While Ellis allowed that run, his two-run homer was the big blow of the game, giving Billingsley a 3-0 lead in the second inning. It also came at the expense of Padres starter Eric Stults, a former Dodger and one of Ellis' best friends.

"He's trying to get me out," Ellis said when asked if he had mixed feelings about the home run. "I love Stultzie, he's one of my oldest friends in baseball. I've known him all the way to A-ball at Vero Beach. We're friends, our families are friends, our kids are friends with his kids. I'm so happy he made a Major League team. But when it's time to play the game, the Dodgers are more important than anything else."

Billingsley contained the Padres until the fourth inning, when Will Venable led off with a walk, was doubled home by Denorfia, followed by a walk to Alonso.
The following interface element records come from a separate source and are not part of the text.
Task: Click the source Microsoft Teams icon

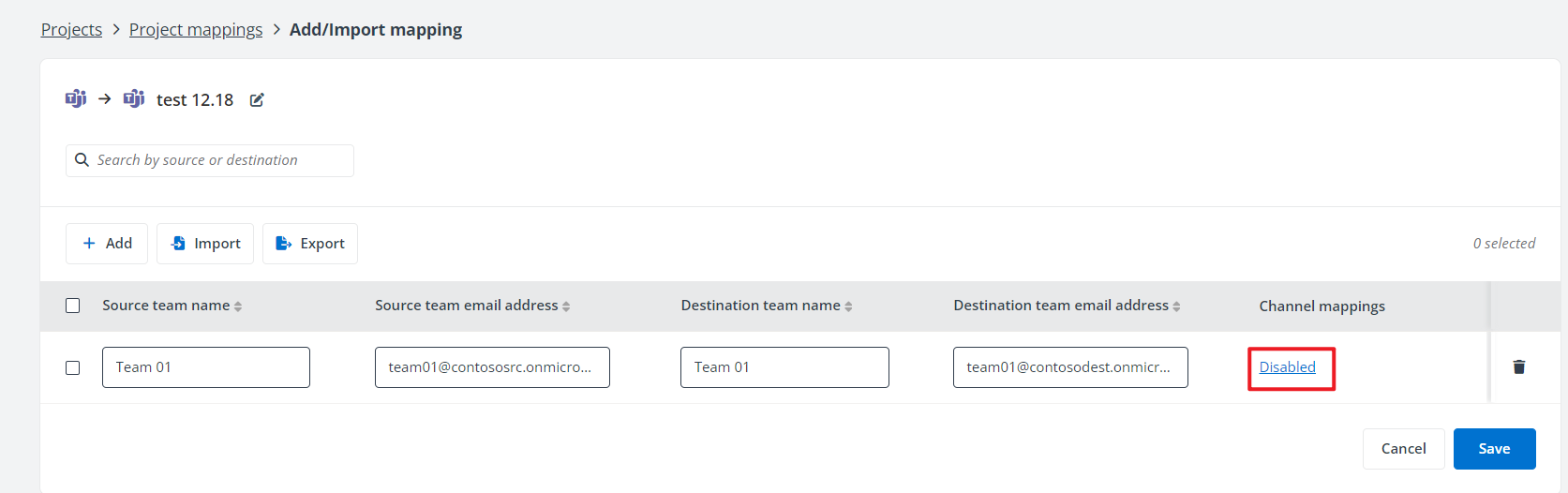Action: point(76,98)
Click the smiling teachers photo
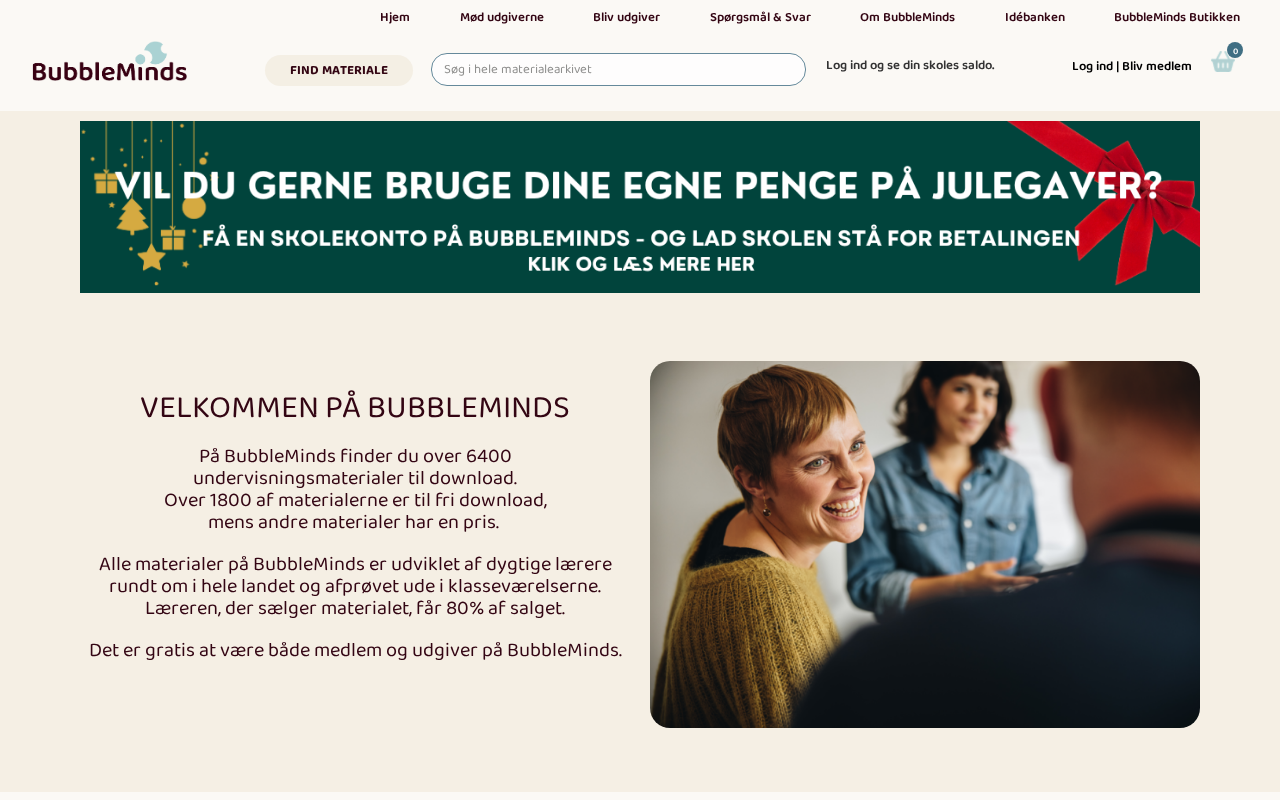 (x=925, y=544)
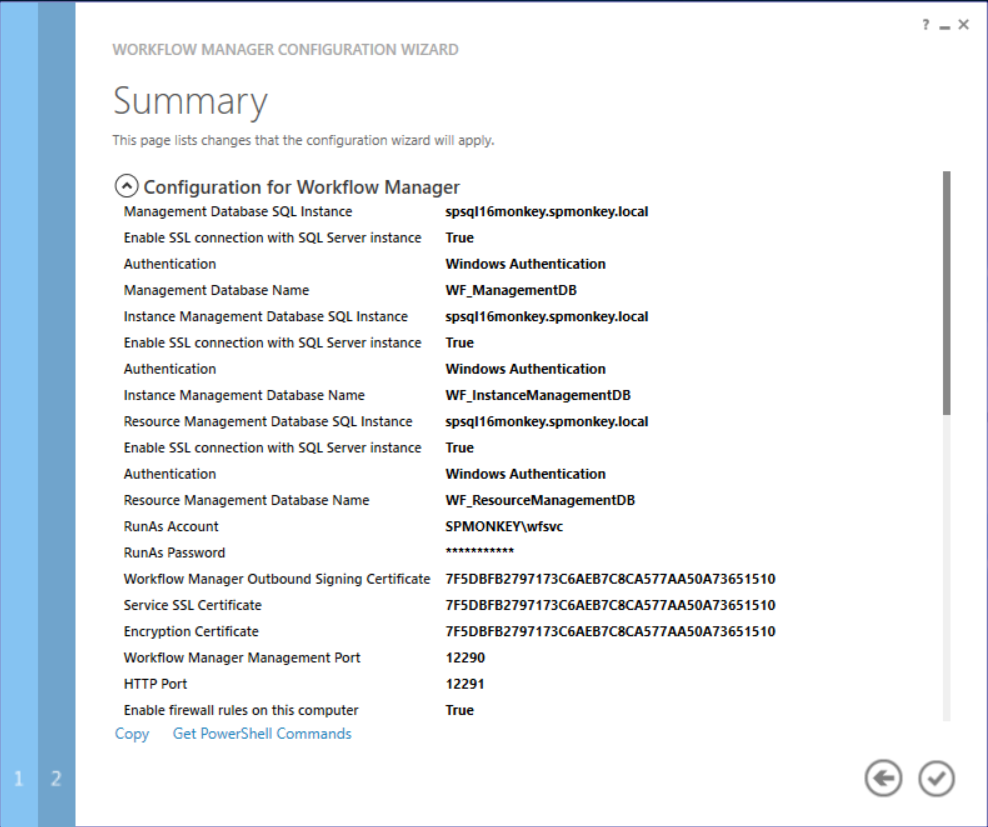
Task: Click the Summary page heading
Action: point(190,102)
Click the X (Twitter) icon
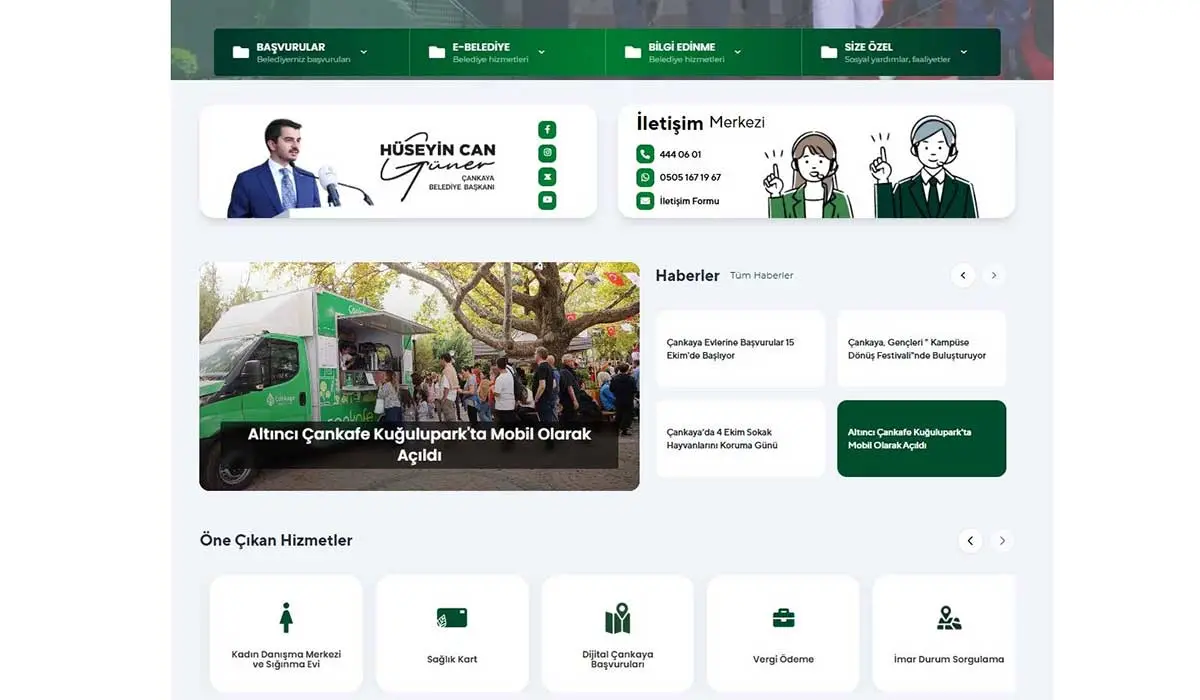The height and width of the screenshot is (700, 1200). coord(547,177)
But Jedd Gyorko bounced into a double play and Alexi Amarista lined out to Crawford in left.

The Dodgers added a run in the fifth on a one-out triple by Crawford and an RBI single up the middle by Mark Ellis on a 2-2 pitch after working back from an 0-2 hole.
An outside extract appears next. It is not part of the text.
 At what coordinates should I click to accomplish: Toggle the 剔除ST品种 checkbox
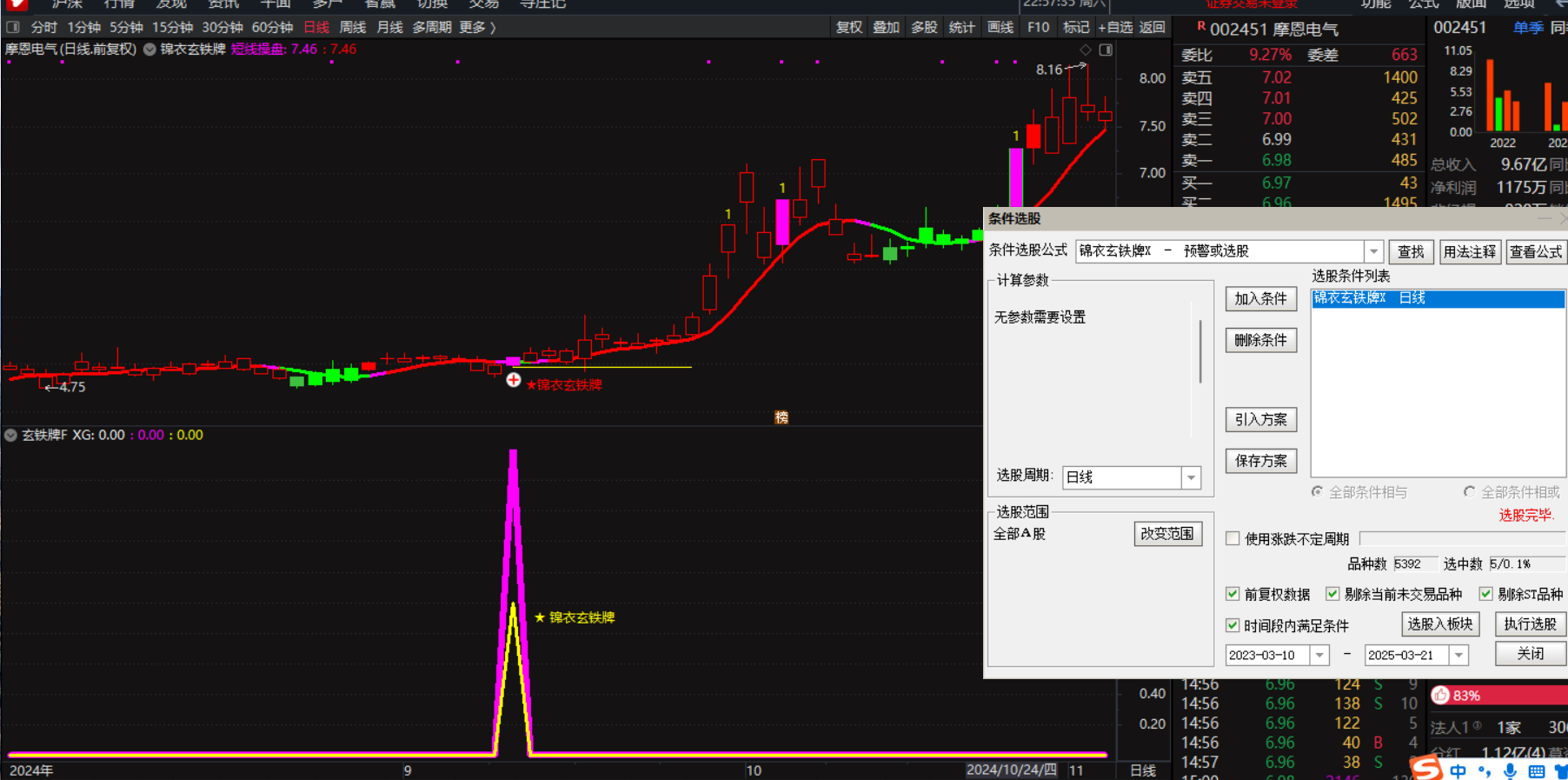(x=1485, y=594)
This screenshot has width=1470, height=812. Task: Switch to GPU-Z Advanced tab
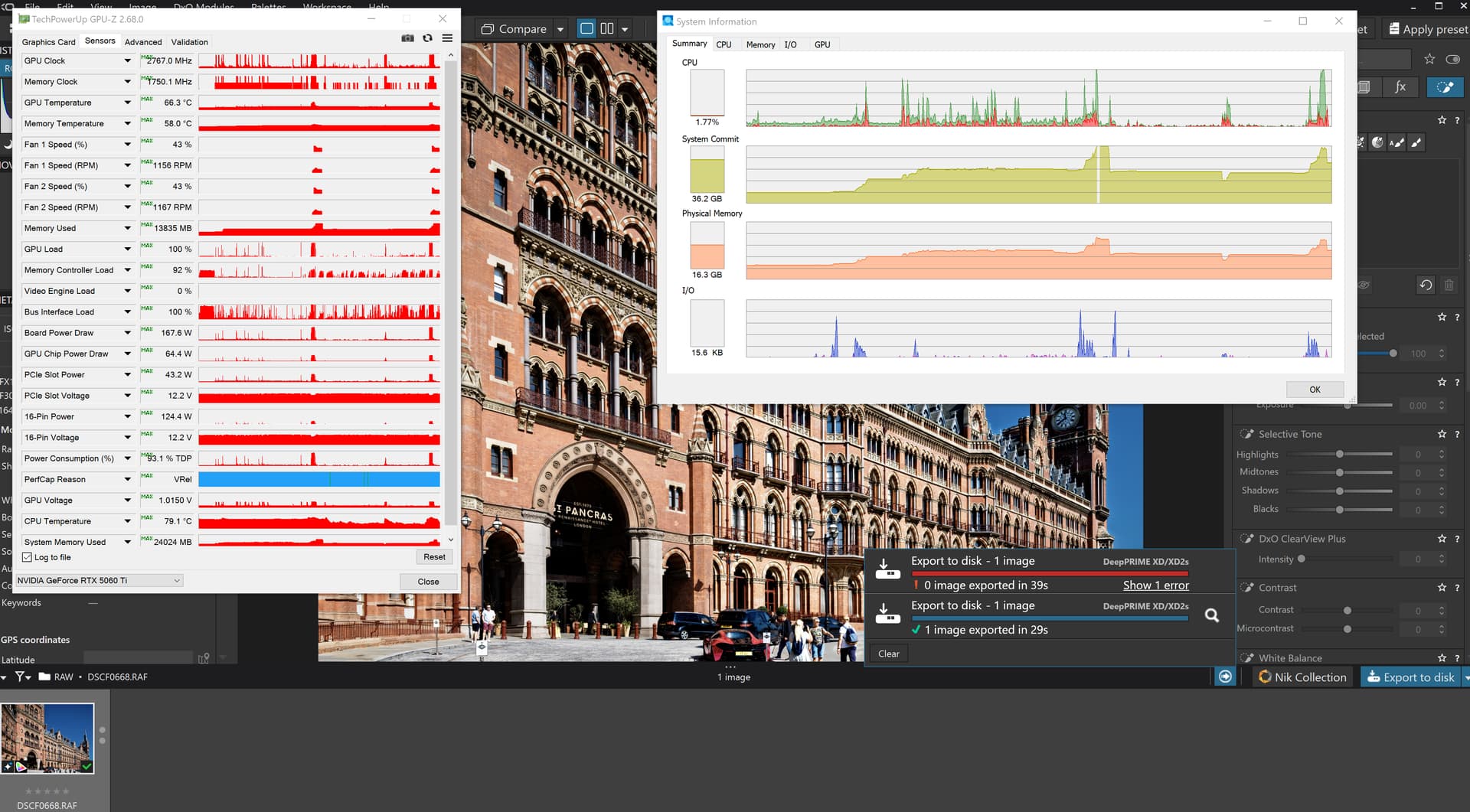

Crawford, hitting .464, is playing like the All-Star he was with the Rays. The homer he hit leading off the game was the seventh of his career, and first since 2007.

"Yeah, I feel more like the guy I was in Tampa," Crawford said. "I just want to play good baseball. I'm not trying to prove nothing to me, to you, to Boston. Just play good baseball, that's it."

San Diego threatened again in the fifth with a one-out single by Hundley and a two-out chop single off the plate by Everth Cabrera. But Ellis ranged behind second base to grab a bouncer by Venable and threw him out to end the inning.

Ken Gurnick is a reporter for MLB.com.